İsrail, aylardır hem Şam’daki iktidar değişimini kolaylaştıran adımlar atmış hem de yeni lider Şara üzerinde silahlı baskı kurarak onu Suriye adına taviz vermeye zorlamıştır. Ahmet Şara‘nın (Colani) liderliğindeki HTŞ’nin İdlib’den Şam’a ilerleyişini kolaylaştırmak için Suriye ordusu mevzilerini vuran İsrail, şimdi de Şara’nın “federal Suriye” planını kabul etmesi için Şam’ı bombalamaktadır.
İsrail’in hedefi üniter bir Suriye değil, etnik ve dini temellere dayalı federal bir yapıdır.
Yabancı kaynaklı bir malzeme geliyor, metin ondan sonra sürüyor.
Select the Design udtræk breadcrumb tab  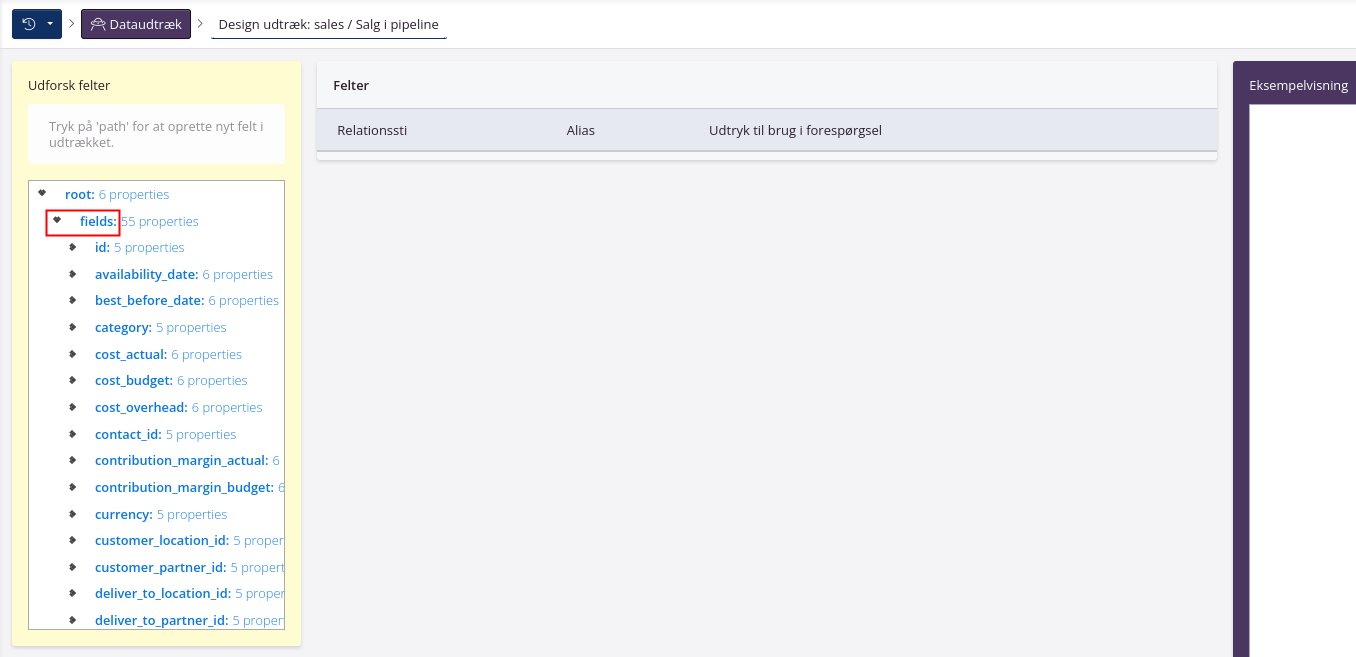pos(328,24)
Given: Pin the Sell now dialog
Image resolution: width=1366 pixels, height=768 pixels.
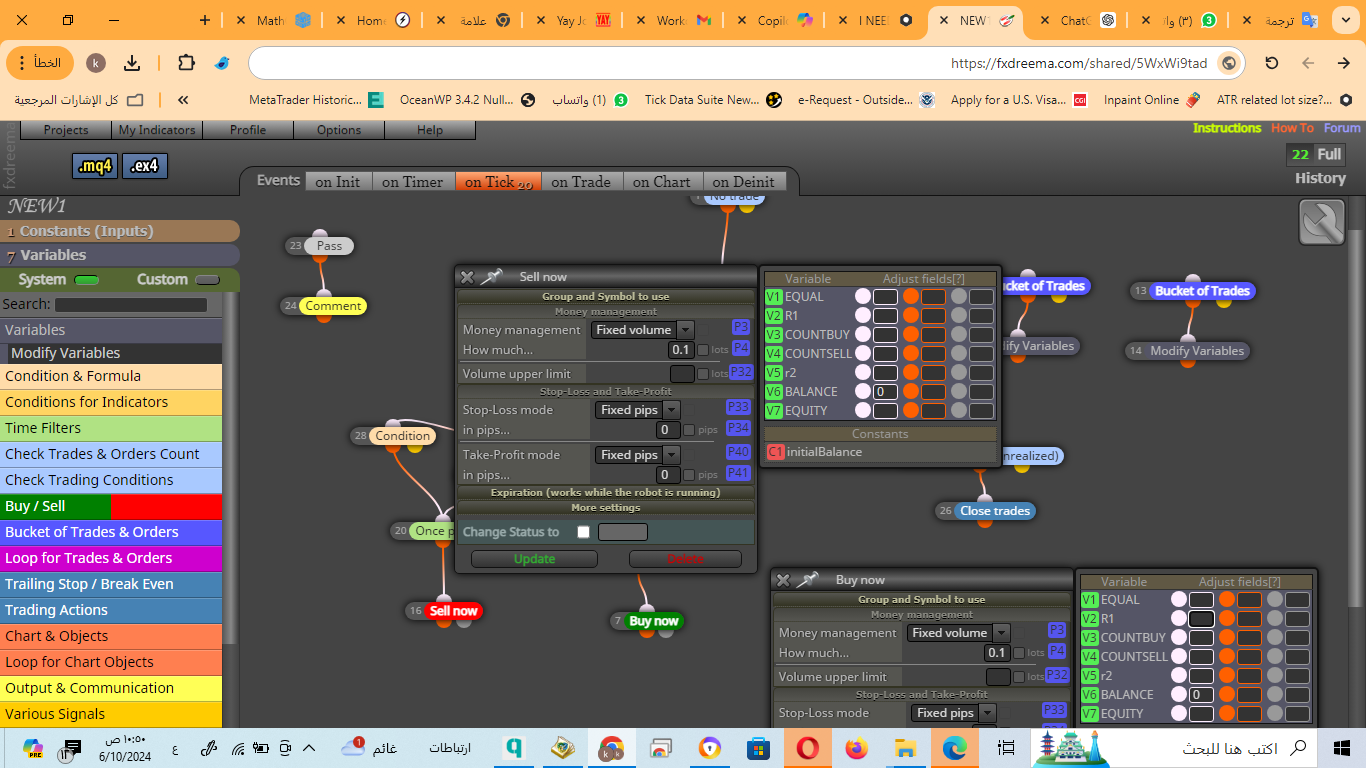Looking at the screenshot, I should (492, 277).
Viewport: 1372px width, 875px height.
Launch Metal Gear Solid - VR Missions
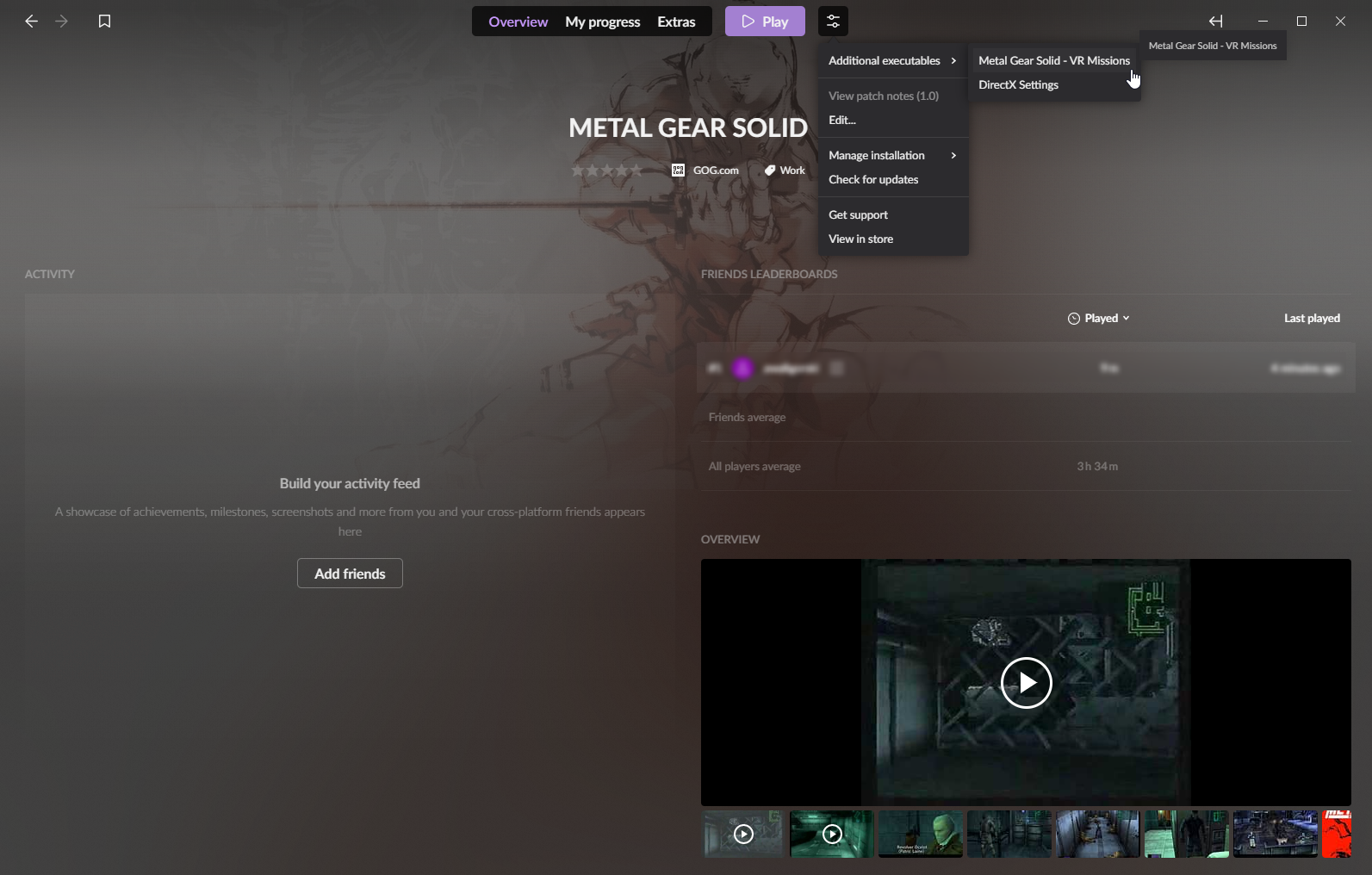(1053, 61)
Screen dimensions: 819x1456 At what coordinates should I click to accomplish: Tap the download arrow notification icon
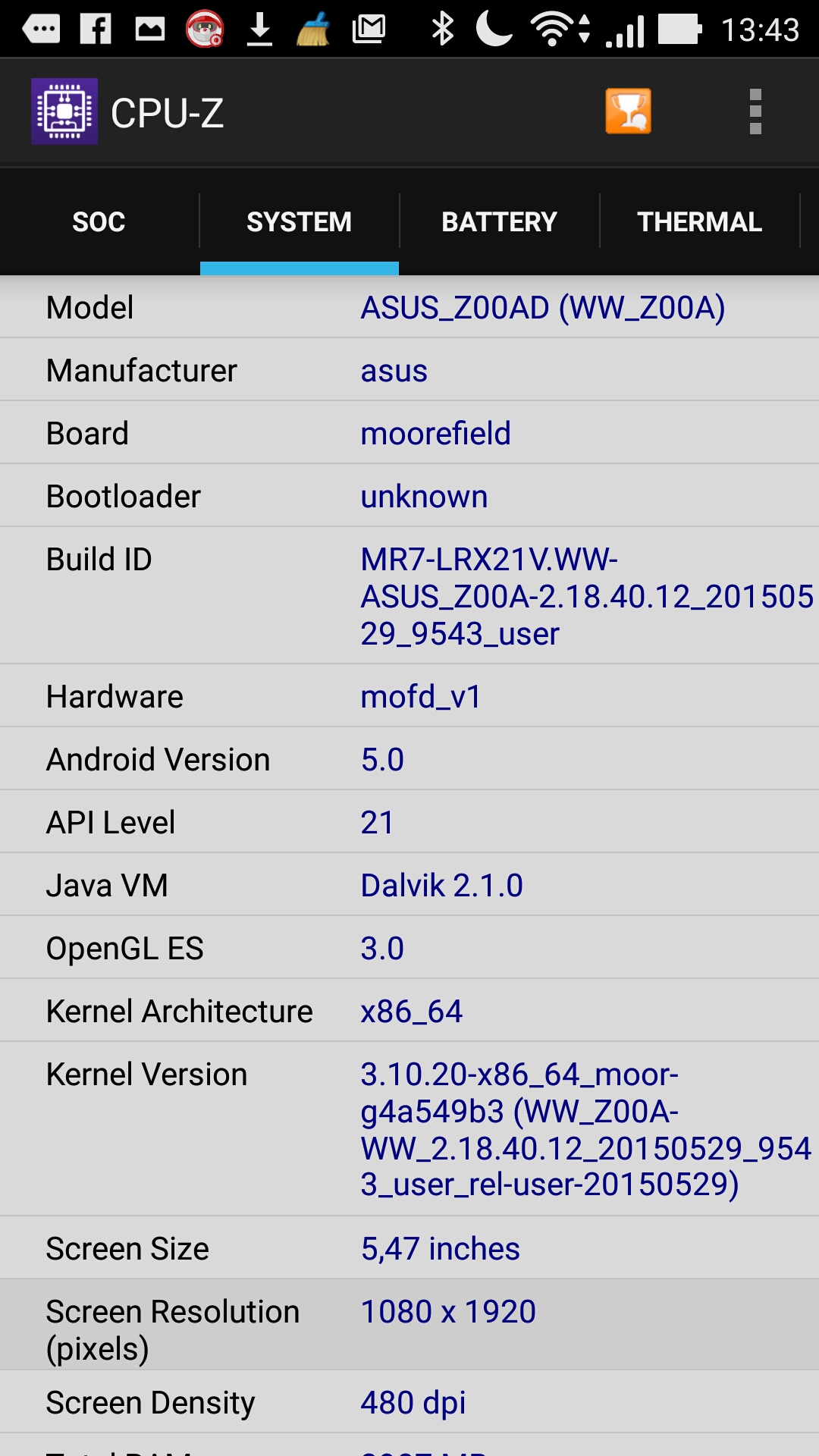tap(260, 30)
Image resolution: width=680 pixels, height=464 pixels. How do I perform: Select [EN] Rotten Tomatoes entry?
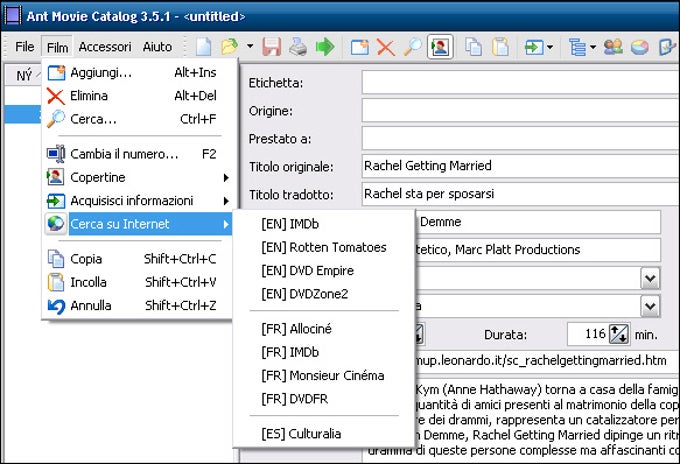pos(324,247)
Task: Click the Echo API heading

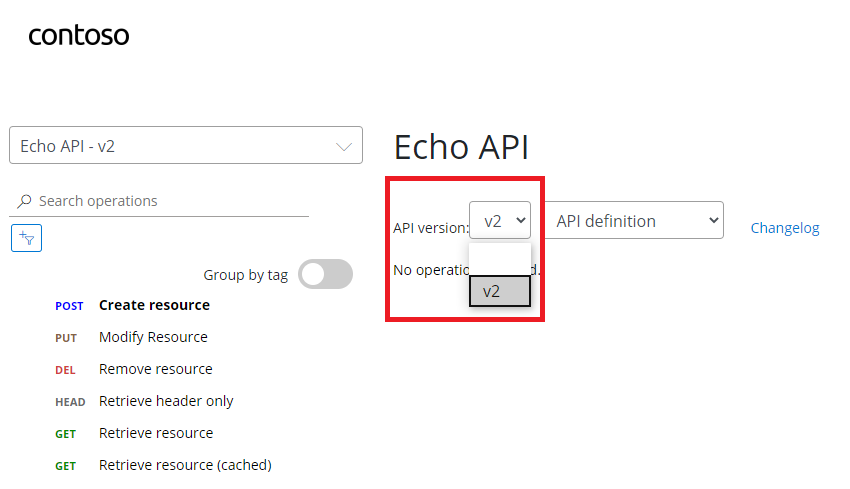Action: [x=461, y=147]
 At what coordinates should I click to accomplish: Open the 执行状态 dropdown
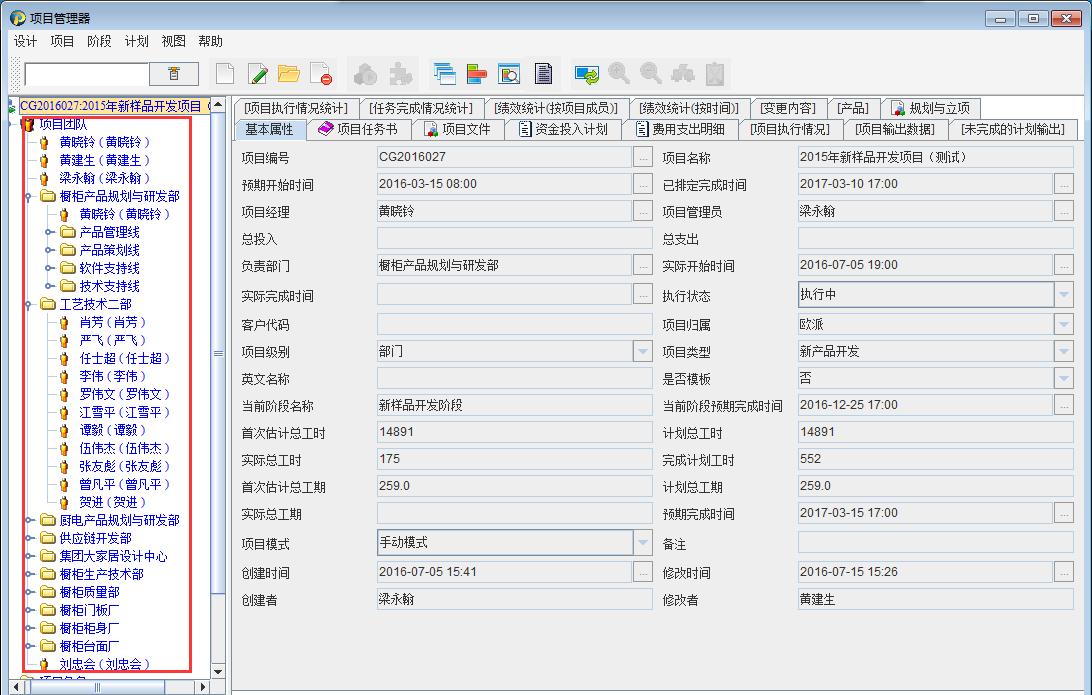click(x=1063, y=295)
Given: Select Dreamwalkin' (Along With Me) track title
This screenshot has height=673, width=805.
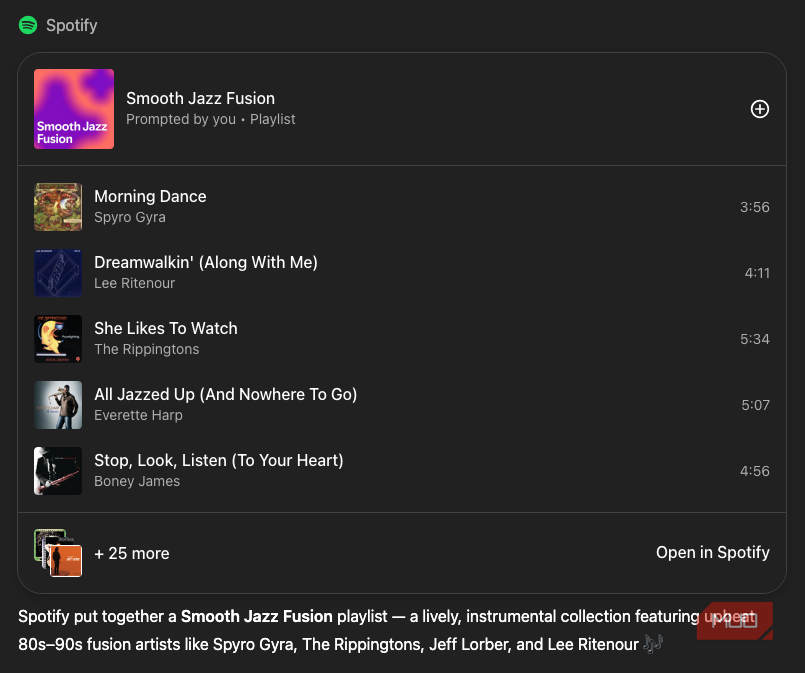Looking at the screenshot, I should (205, 263).
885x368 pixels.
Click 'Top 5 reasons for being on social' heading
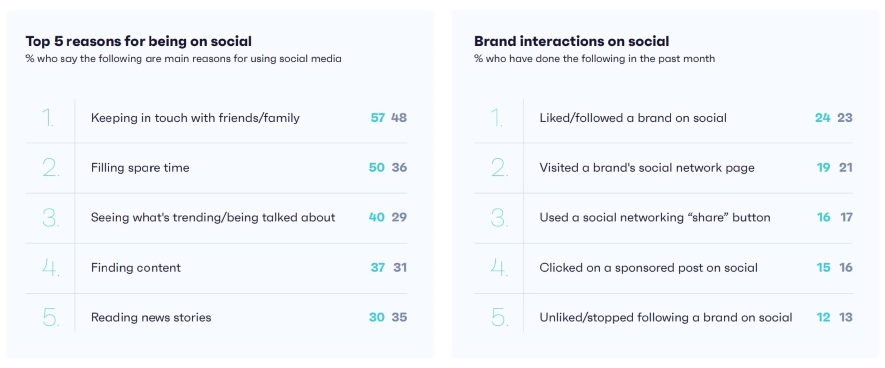click(138, 41)
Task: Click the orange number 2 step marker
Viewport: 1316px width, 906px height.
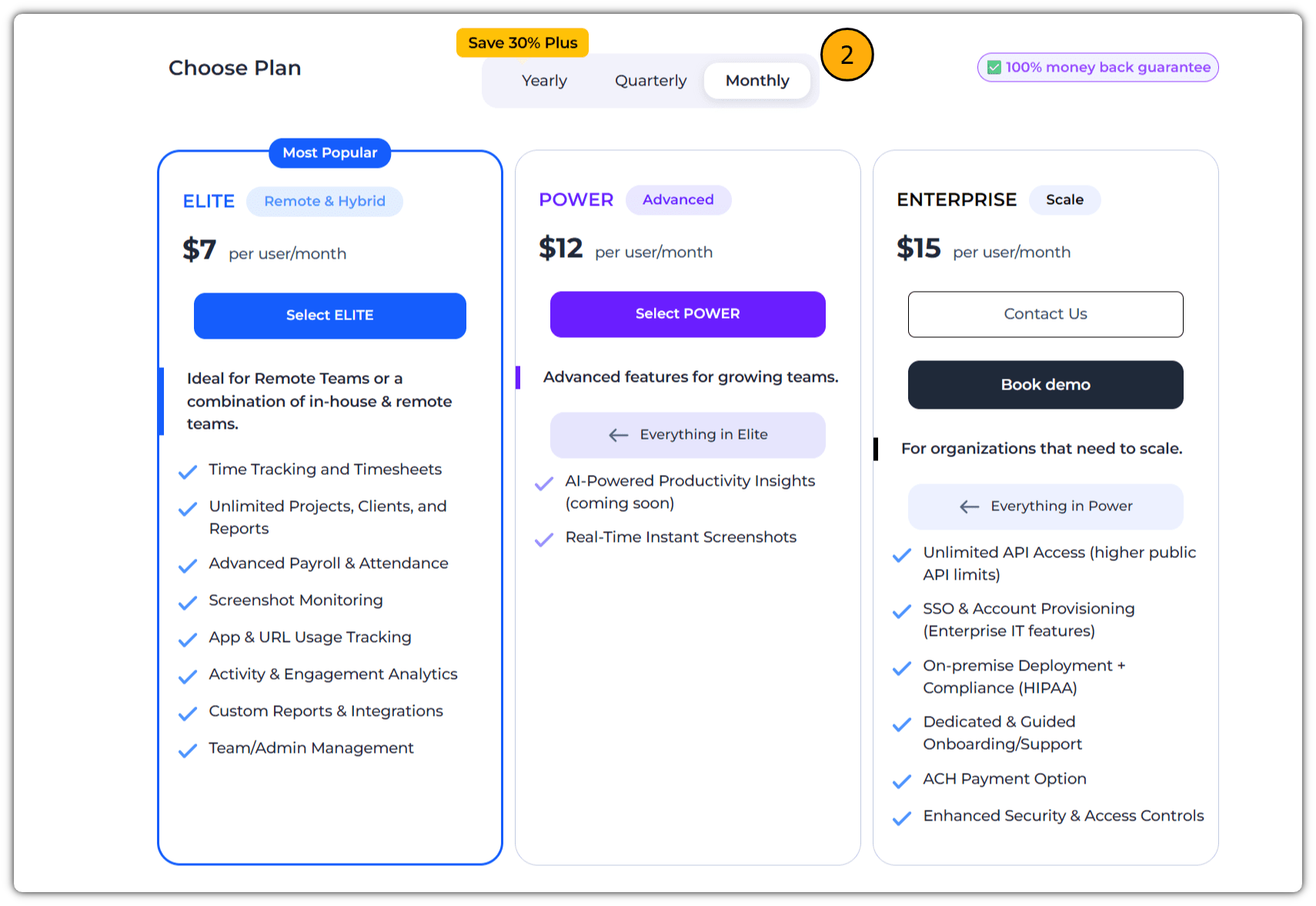Action: click(847, 55)
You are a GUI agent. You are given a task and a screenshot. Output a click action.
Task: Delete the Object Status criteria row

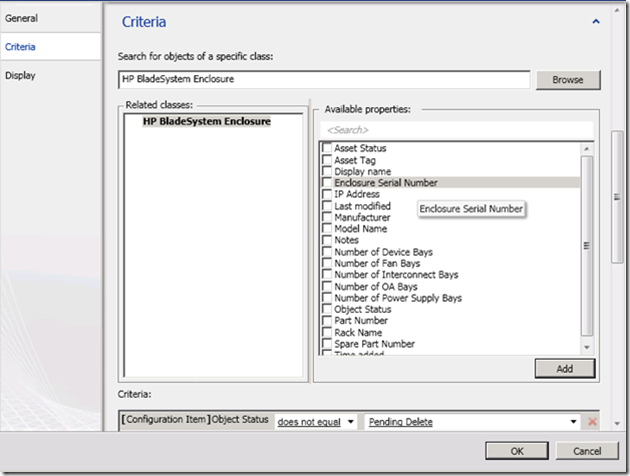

Bu plan çerçevesinde:
- Güneyde, Şam ile arasında bir tampon bölge oluşturmak amacıyla Dürzilerin özerkliği.
- Kuzeyde, Türkiye karşıtlığı temelinde Kürtlerin özerkliği.
İsrail, Dürzilerin özerkliğini silah zoruyla, Kürtlerin özerkliğini ise şimdilik siyasi yollarla desteklemektedir.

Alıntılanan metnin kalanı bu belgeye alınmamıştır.